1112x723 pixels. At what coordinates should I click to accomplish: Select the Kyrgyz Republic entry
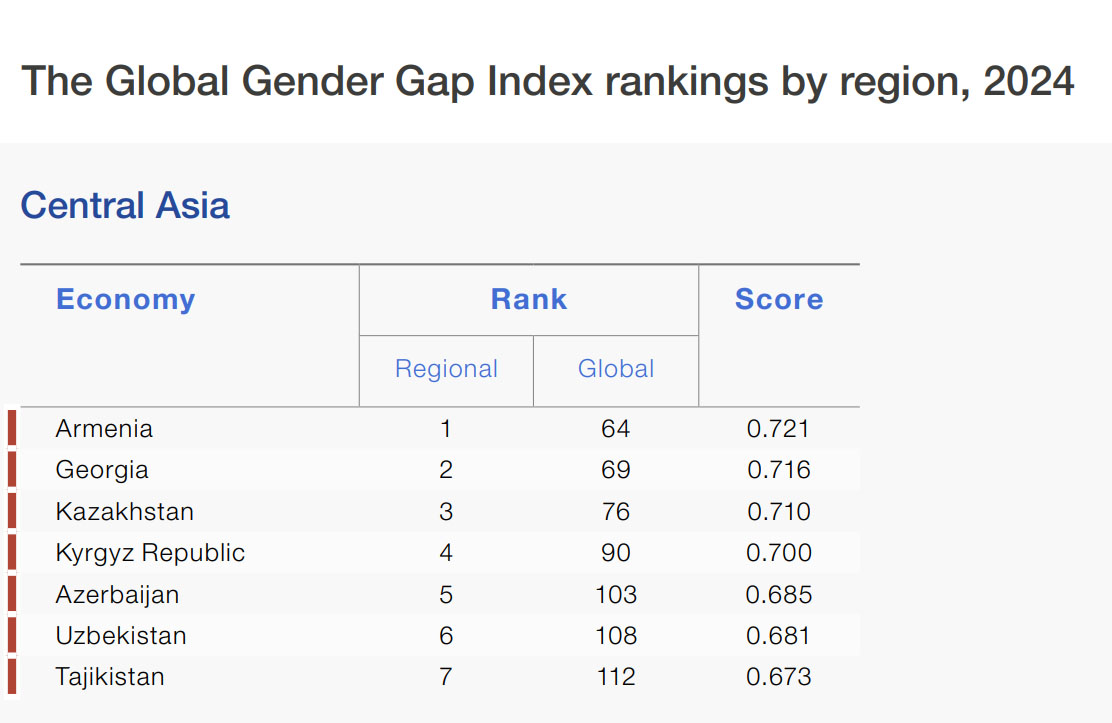point(150,553)
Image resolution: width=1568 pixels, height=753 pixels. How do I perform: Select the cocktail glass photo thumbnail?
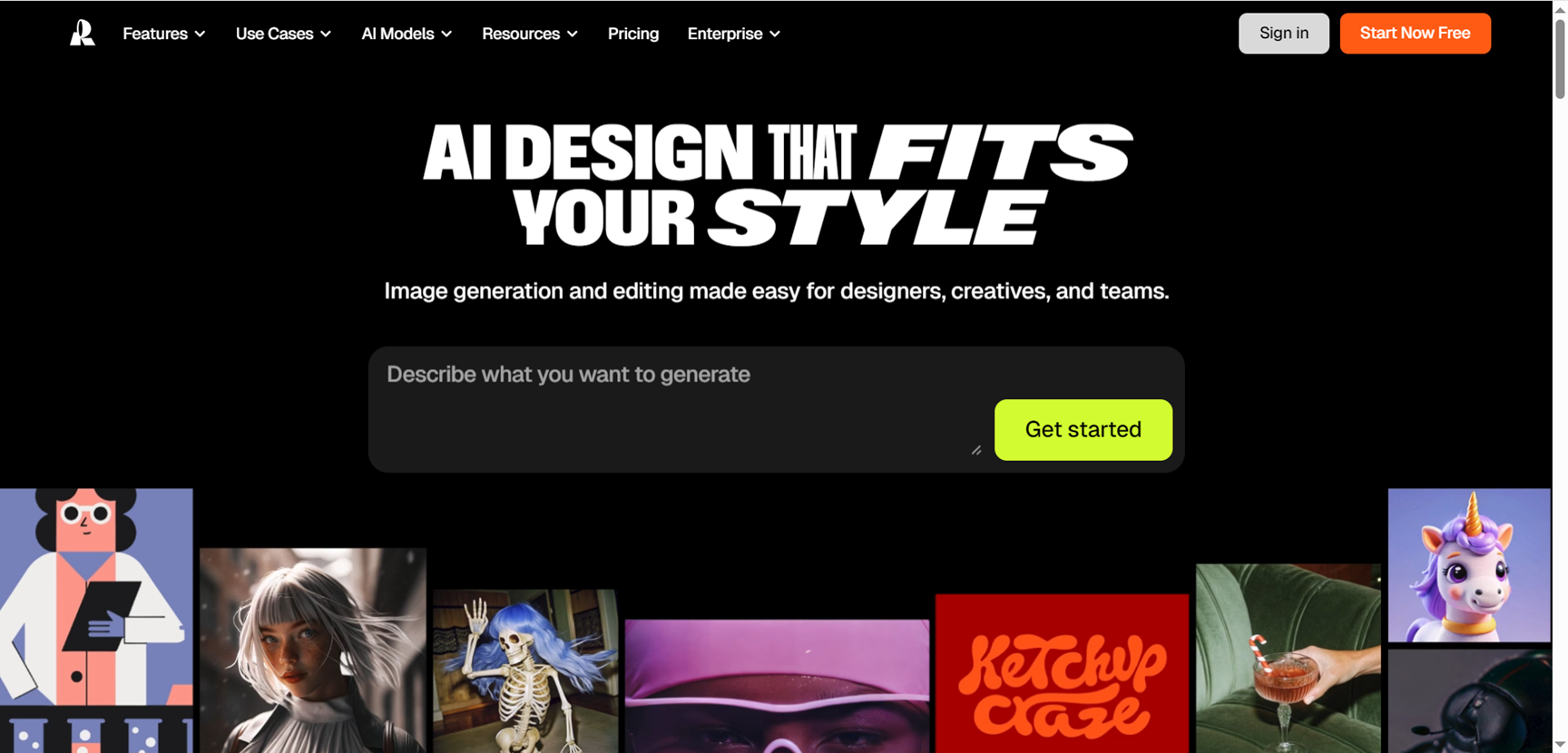coord(1288,659)
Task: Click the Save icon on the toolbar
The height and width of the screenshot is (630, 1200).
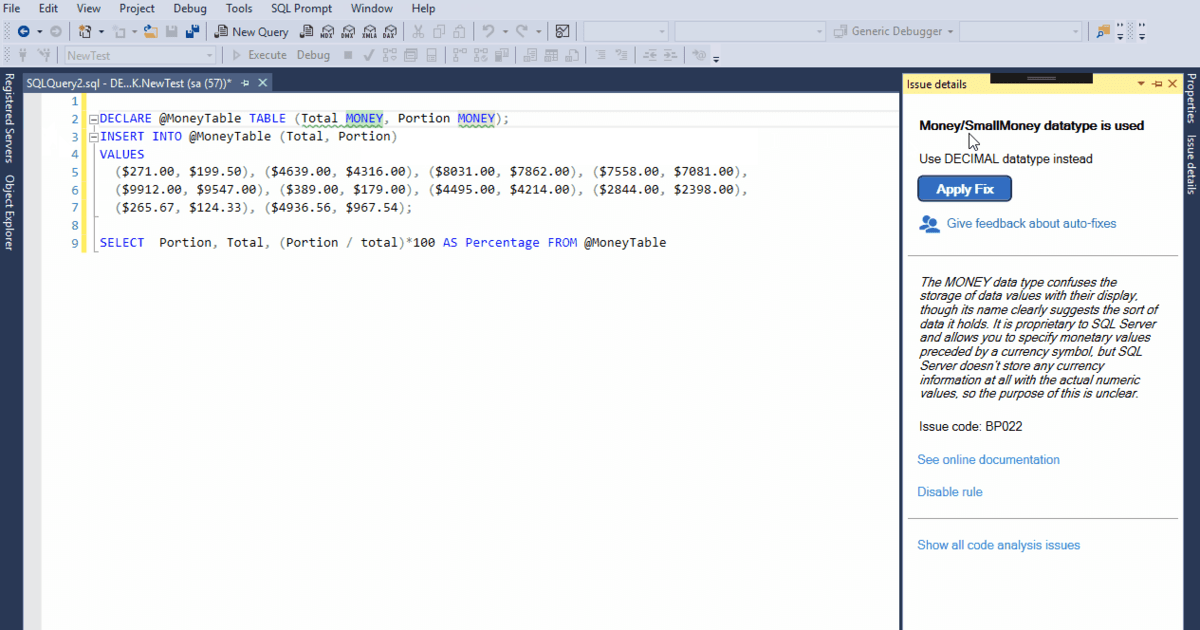Action: [172, 31]
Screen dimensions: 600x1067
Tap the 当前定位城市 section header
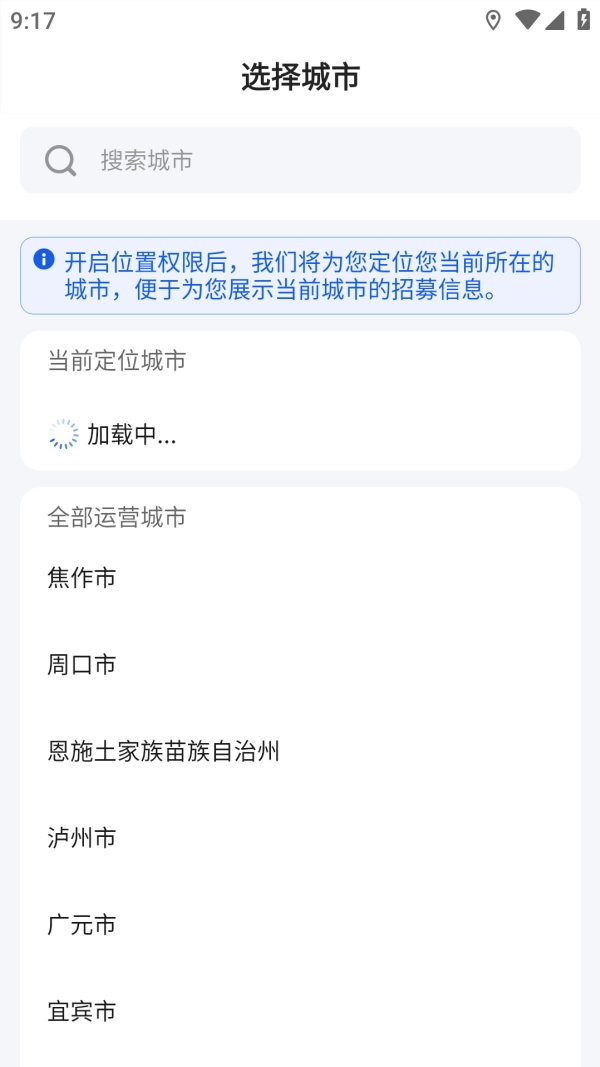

● **Problem description**
Retype all the records exactly and keep out every picture.

● **Response box**
1112x723 pixels. At what coordinates should I click to accomplish: Select the Kyrgyz Republic entry
point(150,553)
Image resolution: width=1568 pixels, height=753 pixels. How do I perform: Select the cocktail glass photo thumbnail?
coord(1288,659)
Task: Click the Save icon on the toolbar
The height and width of the screenshot is (630, 1200).
Action: [172, 31]
Screen dimensions: 600x1067
Tap the 当前定位城市 section header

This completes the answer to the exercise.